Re: How does Solr handle overloads so well?

2012-09-19 Thread Mike Gagnon
Via this bug: https://issues.apache.org/jira/browse/SOLR-2631


> ... Solr can infinite loop, use 100% CPU and stack overflow, if you

> execute the following HTTP request:
> - http://localhost:8983/solr/select?qt=/admin/ping
> - http://localhost:8983/solr/admin/ping?qt=/admin/ping

I am running Solr 3.1, which has that bug.

Thanks,
Mike

On Wed, Sep 19, 2012 at 8:20 AM, Erik Hatcher wrote:

> How are you triggering an infinite loop in your requests to Solr?
>
> Erik
>
> On Sep 19, 2012, at 11:12 , Mike Gagnon wrote:
>
> > [ I am sorry for breaking the thread, but my inbox has neither received
> my
> > original post to the mailing list, nor Otis's response (so I can't reply
> to
> > his response) ]
> >
> > Thanks a bunch for your response Otis.  Let me more thoroughly explain my
> > experimental workload and why I am surprised Solr works so well.
> >
> > The most important characteristic of my workload is that many of the
> > requests (60 per second) cause infinite loops within Solr. That is, each
> of
> > those requests causes a separate infinite loop within it's request
> context.
> >
> > This workload is similar to an algorithmic-complexity attack --- a type
> of
> > DoS.  In every web-app stack I've tested (except Solr/Jetty and
> > Solr/Tomcat) such workloads cause an immediate and complete denial of
> > service. What happens for these vulnerable applications, is that the
> thread
> > pool fills up with infinite loops, and incoming requests become rejected.
> >
> > But Solr manages to survive such an attack. My best guess is that Solr
> has
> > an especially good overload strategy that quickly kicks out the infinite
> > loop requests -- which lowers CPU contention, and allows other requests
> to
> > be admitted.
> >
> > My first guess would be that Tomcat or Jetty is responsible for the good
> > response to overload. However,
> > there was a good discussion in 2008 on this mailing list about Solr
> > Security:
> >
> http://mail-archives.apache.org/mod_mbox/lucene-solr-user/200811.mbox/browser
> >
> > In this discuss Walter Underwood commented: "We have protected against
> > several different DoS problems in our front-end code."
> >
> > Perhaps it is these front-end defenses that help Solr survive my
> workloads?
> >
> > Thanks!
> > Mike Gagnon
> >
> >
> >> Hm, I'm not sure how to approach this.
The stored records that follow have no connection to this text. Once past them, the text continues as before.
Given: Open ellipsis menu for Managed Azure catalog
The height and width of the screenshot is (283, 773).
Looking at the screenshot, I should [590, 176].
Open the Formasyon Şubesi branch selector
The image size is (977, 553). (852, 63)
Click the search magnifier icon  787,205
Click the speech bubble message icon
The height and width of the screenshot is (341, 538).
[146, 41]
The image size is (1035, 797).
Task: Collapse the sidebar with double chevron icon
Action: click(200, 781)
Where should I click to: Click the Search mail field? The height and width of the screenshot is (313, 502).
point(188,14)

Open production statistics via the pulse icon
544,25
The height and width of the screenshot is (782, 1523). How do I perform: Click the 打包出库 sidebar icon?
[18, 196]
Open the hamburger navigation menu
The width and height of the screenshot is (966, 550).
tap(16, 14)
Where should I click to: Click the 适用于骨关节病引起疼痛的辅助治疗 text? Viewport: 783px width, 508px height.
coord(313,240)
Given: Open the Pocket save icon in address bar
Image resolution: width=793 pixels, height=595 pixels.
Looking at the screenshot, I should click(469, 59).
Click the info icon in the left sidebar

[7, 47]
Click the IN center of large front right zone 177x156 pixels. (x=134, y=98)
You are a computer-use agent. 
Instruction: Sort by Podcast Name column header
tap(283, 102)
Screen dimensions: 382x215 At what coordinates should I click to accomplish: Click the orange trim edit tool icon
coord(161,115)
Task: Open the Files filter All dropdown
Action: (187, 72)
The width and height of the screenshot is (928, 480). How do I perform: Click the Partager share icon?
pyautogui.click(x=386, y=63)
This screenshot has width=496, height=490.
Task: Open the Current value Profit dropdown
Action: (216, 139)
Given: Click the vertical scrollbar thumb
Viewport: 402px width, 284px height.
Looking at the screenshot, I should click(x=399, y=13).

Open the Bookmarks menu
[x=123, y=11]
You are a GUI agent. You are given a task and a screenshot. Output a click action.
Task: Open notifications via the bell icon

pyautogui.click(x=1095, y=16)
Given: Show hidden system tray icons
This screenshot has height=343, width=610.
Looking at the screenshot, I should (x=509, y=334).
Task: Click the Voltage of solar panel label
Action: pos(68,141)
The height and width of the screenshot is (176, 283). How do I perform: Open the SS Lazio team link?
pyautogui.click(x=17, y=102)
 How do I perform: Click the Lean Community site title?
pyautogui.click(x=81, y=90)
Solr is not alone here - there's
> >> container like jetty, solr inside it and lucene inside solr.
> >> Next, that index is rally small, so there is no disk IO. The request
> >> rate is also not super high and if you did this over a fast connection
> > then
> >> there are also no issues with slow response writing or with having lots
> of
> >> concurrent connections or running out of threads ...
> >>
> >> ...so it's not really that surprising solr keeps working :)
> >>
> >> But...tell us more.
> >>
> >> Otis
> >> --
> >> Performance Monitoring - http://sematext.com/spm
> >>
> >>
> >>
> >> On Sep 12, 2012 8:51 PM, "Mike Gagnon"  wrote:
> >>
> >> Hi,
> >>
> >> I have been studying how server software responds to requests that cause
> >> CPU overloads (such as infinite loops).
> >>
> >> In my experiments I have observed that Solr performs unusually well when
> >> subjected to such loads. Every other piece of web software I've
> >> experimented with drops to zero service under such loads. Do you know
> how
> >> Solr achieves such good performance? I am guessing that when Solr is
> >> overload sheds load to make room for incoming requests, but I could not
> >> find any documentation that describes Solr's overload strategy.
> >>
> >> Experimental setup: I ran Solr 3.1 on a 12-core machine with 12 GB ram,
> >> using it index and search about 10,000 pages on MediaWiki. I test both
> >> Solr+Jetty and Solr+Tomcat. I submitted a variety of Solr queries at a
> > rate
> >> of 300 requests per second. At the same time, I submitted "overload
> >> requests" at a rate of 60 requests per second. Each overload request
> > caused
> >> an infinite loop in Solr via
> >> https://issues.apache.org/jira/browse/SOLR-2631.
> >>
> >> With Jetty about 70% of non-overload requests completed --- 95% of
> > requests
> >> completing within 0.6 seconds.
> >> With Tomcat about 34% of non-overload requests completed --- 95% of
> >> requests completing within 0.6 seconds.
> >>
> >> I also ran Solr+Jetty with non-overload requests coming in 65 requests
> per
> >> second (overload requests remain at 60 requests per second). In this
> >> workload, the completion rate drops to 15% and the 95th percentile
> latency
> >> increases to 25.
> >>
> >> Cheers,
> >> Mike Gagnon
> >>
>
>


Re: How does Solr handle overloads so well?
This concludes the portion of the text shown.